Reproduce the full listing below line for line, keeping every character unchanged.

◆ Data for this exercise ◆
** begin **

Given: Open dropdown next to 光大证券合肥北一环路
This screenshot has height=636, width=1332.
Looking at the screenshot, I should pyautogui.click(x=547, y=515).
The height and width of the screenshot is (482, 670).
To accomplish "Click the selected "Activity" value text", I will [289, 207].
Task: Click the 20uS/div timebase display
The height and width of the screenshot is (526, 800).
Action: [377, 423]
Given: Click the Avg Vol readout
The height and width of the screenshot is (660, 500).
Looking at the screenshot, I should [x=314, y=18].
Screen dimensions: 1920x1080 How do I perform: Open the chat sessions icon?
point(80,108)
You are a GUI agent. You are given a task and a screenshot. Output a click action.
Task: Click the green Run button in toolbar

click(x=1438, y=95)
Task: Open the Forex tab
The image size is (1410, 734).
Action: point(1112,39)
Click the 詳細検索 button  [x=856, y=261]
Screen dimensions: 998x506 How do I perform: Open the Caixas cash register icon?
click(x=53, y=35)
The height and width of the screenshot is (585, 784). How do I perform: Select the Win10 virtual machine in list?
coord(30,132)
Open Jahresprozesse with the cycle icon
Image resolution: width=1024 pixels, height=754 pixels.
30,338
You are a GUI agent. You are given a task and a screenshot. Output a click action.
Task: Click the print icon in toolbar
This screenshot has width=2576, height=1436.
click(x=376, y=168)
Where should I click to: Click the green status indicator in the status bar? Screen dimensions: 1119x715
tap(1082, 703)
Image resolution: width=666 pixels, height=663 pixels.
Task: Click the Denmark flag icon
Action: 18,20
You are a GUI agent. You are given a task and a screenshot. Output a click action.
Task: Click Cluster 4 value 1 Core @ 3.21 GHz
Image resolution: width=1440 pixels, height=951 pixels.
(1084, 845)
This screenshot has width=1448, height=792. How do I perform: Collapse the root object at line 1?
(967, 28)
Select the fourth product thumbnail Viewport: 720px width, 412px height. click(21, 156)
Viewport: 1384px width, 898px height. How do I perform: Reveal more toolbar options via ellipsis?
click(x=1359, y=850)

** end **

◆ Solution to this task ◆
Given: Open dropdown next to 光大证券合肥北一环路
This screenshot has height=636, width=1332.
Looking at the screenshot, I should pyautogui.click(x=547, y=515).
The height and width of the screenshot is (482, 670).
To accomplish "Click the selected "Activity" value text", I will [289, 207].
Task: Click the 20uS/div timebase display
The height and width of the screenshot is (526, 800).
Action: [377, 423]
Given: Click the Avg Vol readout
The height and width of the screenshot is (660, 500).
Looking at the screenshot, I should [x=314, y=18].
Screen dimensions: 1920x1080 How do I perform: Open the chat sessions icon?
point(80,108)
You are a GUI agent. You are given a task and a screenshot. Output a click action.
Task: Click the green Run button in toolbar

click(x=1438, y=95)
Task: Open the Forex tab
The image size is (1410, 734).
Action: point(1112,39)
Click the 詳細検索 button  [x=856, y=261]
Screen dimensions: 998x506 How do I perform: Open the Caixas cash register icon?
click(x=53, y=35)
The height and width of the screenshot is (585, 784). How do I perform: Select the Win10 virtual machine in list?
coord(30,132)
Open Jahresprozesse with the cycle icon
Image resolution: width=1024 pixels, height=754 pixels.
30,338
You are a GUI agent. You are given a task and a screenshot. Output a click action.
Task: Click the print icon in toolbar
This screenshot has width=2576, height=1436.
click(x=376, y=168)
Where should I click to: Click the green status indicator in the status bar? Screen dimensions: 1119x715
tap(1082, 703)
Image resolution: width=666 pixels, height=663 pixels.
Task: Click the Denmark flag icon
Action: 18,20
You are a GUI agent. You are given a task and a screenshot. Output a click action.
Task: Click Cluster 4 value 1 Core @ 3.21 GHz
Image resolution: width=1440 pixels, height=951 pixels.
(1084, 845)
This screenshot has width=1448, height=792. How do I perform: Collapse the root object at line 1?
(967, 28)
Select the fourth product thumbnail Viewport: 720px width, 412px height. click(21, 156)
Viewport: 1384px width, 898px height. How do I perform: Reveal more toolbar options via ellipsis?
click(x=1359, y=850)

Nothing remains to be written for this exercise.